List Price US $599
Burton Hometown Hero 2020 Snowboard Review

Follow us on Facebook & Instagram

Overall Rating
Riding Style Alternative Freeride
Riding Level Advanced - Expert
Fits Boot size (US) 8-10
Manufactured in Austria
Shape Tapered Directional
Camber Profile Directional Camber
Stance Setback over 20mm
Approx. Weight Feels Normal
Powder Great
Turning Experience Great
Carving Great
Speed Good
Uneven Terrain Great
Switch Good
Jumps Great
Jibbing Average
Pipe Good
On Snow Feel

Semi-Locked In

Turn Initiation


Skidded Turns






Edge Hold

Medium Snow

Burton Hometown Hero 2020 Review by The Good Ride

The Burton Hometown Hero takes a lot of elements that we like from many Family Tree boards we tried and puts it into a unique package. It likes quick turns, is pretty easy to butter for directional camber and has a ride that can work with a wide variety of riders.

Ethics Statement: We don’t get paid by the manufacturer to write these reviews.  We do make money from the “Where To Buy” links, but this is our best attempt at an honest and objective review from an average riders’ perspective.

How This Review Happened:  We had a couple of laps at a frantic manic demo day.
Size: 152
Days: 1
Conditions: Really good snow with about 1′ to 1.5′ of pretty decent PNW powder.
Riders: James (Size 9, 5’10” 185-195lbs), Peter (Size 8, 5’11” 185lbs)
Boots: Adidas Tactical ADV
Insoles: Sandsole Custom Insoles,  Footprint Insole Technology Gameghangers Low Profile
Bindings: Burton Cartel EST

Similar Boards (but not the same) That We Referenced This To: 
Burton Skeleton Key, Gentemstick Mantaray 156, Burton Flight Attendant,

Set-Up: 22” Wide. 21 front -6 back. Set all the way back.

Approximate Weight: Feels normal.

Sizing: The 152 was a little small for us but the 156 would be perfect.  One of the things we like about the Burton Hometown Hero is how it’s spec’d in between the Burton Skeleton Key and Flight Attendant to fit us pretty well. With the Skeleton Key the 154 was a little small and the 158 a little too big.  We always wished they had a 156. The 159 Flight Attendant fit us perfect. So having a mellow version of the Flight Attendant in a little shorter, softer, quicker turning package that is only a little less surface area.

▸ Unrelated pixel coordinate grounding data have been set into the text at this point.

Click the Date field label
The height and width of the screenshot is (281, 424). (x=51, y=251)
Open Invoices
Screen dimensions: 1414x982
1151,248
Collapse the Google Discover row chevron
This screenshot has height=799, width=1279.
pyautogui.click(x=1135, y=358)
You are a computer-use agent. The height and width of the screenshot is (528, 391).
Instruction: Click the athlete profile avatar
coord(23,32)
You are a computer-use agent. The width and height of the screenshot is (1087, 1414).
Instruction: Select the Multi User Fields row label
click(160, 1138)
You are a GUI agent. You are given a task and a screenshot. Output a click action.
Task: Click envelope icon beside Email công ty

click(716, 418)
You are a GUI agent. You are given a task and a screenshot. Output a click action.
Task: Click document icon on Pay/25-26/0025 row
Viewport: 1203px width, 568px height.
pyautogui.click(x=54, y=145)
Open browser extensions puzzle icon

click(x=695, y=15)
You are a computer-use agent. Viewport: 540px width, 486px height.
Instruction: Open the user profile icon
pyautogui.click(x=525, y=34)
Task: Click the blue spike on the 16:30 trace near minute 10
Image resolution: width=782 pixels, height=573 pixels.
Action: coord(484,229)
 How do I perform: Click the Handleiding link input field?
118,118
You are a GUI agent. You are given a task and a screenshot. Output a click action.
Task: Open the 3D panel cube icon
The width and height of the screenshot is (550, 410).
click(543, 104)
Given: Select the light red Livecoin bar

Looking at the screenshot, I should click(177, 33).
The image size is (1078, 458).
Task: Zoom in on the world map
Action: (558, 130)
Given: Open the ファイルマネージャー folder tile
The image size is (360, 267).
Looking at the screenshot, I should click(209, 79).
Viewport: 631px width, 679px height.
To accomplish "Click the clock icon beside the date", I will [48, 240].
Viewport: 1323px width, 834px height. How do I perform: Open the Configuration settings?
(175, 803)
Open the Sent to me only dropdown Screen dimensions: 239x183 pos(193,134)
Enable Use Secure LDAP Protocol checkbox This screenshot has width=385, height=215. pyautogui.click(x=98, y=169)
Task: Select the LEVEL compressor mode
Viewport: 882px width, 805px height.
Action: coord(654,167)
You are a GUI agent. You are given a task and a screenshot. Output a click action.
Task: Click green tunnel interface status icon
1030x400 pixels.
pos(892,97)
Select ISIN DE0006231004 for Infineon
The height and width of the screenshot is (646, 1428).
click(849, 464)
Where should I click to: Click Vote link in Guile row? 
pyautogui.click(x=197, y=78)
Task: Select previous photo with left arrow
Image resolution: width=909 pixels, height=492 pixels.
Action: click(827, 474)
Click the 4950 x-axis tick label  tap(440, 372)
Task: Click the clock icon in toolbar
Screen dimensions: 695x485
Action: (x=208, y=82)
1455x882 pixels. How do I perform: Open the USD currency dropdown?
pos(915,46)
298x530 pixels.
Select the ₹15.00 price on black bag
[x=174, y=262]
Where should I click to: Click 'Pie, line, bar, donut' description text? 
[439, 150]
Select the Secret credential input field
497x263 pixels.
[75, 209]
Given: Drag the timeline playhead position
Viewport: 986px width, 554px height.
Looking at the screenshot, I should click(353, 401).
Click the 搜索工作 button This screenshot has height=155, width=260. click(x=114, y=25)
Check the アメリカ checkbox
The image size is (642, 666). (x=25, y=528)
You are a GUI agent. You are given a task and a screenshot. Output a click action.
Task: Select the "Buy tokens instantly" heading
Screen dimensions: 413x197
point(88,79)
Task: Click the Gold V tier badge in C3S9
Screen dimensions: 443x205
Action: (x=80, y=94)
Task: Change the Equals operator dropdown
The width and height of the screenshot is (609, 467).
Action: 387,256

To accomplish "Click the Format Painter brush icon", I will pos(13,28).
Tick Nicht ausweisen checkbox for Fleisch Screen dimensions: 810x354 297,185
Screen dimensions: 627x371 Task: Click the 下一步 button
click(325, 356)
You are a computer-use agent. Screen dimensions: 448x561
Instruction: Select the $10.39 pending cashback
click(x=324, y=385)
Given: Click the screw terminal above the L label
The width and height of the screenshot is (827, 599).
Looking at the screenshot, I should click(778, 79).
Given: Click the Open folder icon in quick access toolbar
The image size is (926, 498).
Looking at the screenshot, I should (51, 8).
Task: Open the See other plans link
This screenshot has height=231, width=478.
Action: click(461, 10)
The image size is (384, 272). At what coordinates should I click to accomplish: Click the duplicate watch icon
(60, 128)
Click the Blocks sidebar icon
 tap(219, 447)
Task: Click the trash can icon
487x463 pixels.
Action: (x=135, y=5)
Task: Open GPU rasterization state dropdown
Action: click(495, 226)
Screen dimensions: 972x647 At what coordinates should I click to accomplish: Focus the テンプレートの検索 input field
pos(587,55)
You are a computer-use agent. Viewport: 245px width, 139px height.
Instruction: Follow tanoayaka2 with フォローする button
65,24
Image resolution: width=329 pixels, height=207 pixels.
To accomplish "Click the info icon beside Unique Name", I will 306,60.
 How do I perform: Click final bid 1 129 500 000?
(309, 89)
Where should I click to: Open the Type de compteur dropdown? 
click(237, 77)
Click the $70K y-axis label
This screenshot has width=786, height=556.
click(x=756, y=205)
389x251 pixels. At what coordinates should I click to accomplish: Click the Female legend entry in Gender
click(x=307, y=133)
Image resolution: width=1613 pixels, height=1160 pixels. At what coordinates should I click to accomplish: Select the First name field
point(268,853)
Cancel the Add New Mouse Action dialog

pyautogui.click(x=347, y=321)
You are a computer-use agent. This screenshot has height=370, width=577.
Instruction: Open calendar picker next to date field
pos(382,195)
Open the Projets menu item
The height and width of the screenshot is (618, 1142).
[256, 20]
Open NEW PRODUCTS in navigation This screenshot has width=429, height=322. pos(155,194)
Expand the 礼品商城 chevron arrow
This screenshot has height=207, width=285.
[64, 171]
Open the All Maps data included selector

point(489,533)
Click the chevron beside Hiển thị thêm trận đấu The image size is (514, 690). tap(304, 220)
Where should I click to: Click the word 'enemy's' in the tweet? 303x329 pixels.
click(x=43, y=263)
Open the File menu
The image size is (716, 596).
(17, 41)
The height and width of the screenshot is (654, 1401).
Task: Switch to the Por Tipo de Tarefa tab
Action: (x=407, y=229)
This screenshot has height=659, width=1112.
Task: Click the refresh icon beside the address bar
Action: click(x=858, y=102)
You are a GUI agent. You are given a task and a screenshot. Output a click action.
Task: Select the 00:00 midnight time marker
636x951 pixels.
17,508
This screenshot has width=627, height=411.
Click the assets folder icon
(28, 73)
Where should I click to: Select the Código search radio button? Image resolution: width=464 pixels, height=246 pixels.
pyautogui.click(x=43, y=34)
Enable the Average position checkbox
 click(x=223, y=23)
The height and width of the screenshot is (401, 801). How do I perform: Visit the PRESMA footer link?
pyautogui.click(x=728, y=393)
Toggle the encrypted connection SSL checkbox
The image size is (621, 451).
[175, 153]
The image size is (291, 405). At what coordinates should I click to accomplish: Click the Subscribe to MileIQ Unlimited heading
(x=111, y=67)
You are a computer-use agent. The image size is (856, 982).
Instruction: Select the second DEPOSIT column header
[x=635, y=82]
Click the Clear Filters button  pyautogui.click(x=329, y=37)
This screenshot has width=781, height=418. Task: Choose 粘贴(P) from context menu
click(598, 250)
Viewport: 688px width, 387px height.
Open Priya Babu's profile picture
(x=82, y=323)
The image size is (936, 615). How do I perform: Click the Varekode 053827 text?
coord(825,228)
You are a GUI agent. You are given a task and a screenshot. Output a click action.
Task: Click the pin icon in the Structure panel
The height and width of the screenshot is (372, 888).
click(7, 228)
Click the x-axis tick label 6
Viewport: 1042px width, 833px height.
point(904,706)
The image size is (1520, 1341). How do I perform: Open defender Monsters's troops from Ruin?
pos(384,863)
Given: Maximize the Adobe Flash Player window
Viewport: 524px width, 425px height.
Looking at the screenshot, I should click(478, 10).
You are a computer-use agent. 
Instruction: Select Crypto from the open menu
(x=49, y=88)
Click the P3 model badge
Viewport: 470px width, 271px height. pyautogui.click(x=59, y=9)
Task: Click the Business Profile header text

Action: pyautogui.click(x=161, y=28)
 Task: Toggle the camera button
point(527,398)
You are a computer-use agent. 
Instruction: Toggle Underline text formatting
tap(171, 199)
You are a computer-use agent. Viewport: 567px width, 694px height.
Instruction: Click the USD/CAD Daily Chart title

But to summarize the sizes, keep it between 8-10 for the 152 and 156 and you can dabble with a little over size 10 for the 160 but depending on the footprint of the boot you have I wouldn’t feel comfortable recommending anything over size 11.

Flex/Buttering: So this has a really easy flex that is kind of like the Skeleton Key but feels even a little softer in the middle. It really breaks nicely in the middle kind of like a hybrid rocker board does but then has lot’s of energy and pop in the tip and tail. Burton has a really refined flex that is a great balance of being pretty buttery for a board like this while still having a ton of energy.

On Snow Feel/Ability Level/Skidded Turns: The Directional Camber profile has a mellower flex than most Family Tree boards we tried but the camber profile is the same so while it’s easier to control and ride it is still pretty catchy because it’s full camber from the tail to a good bit past the front binding. That makes it have a very camber like feel that is only a touch less locked in/unforgiving so skidding a turn isn’t that easy. So best for advanced to expert riders that know how to turn. If you are a strong intermediate getting close to an advanced rider, it might work but could make you fall more than you would on a more forgiving ride.

Edge Hold: Felt like typical Burton edge hold that doesn’t quite grip as hard as some of it’s peers in the industry when the snow get’s harder.

Turn Initiation: Really fast edge to edge and we loved taking this into tight spots. It felt to us like it turned faster than the 159 Flight Attendant I own and just as faster than the 154 Skeleton Key I have owned.  If I was on the 156 I think the turn initiation would slow down a touch but still be super fast like the 154 Skeleton Key.

Turning Experience/Carving: For those that are super technical carvers that like a super-stiff board to carve then you might not like the Burton Hometown Hero as much. However, Peter and I felt like it allowed average riders like us to access all that this board could offer in a carve and it made us look better doing it. The 12mm of taper doesn’t make the ride feel super washy either. You need more weight on the back foot but it feels much more double-ender than you would think.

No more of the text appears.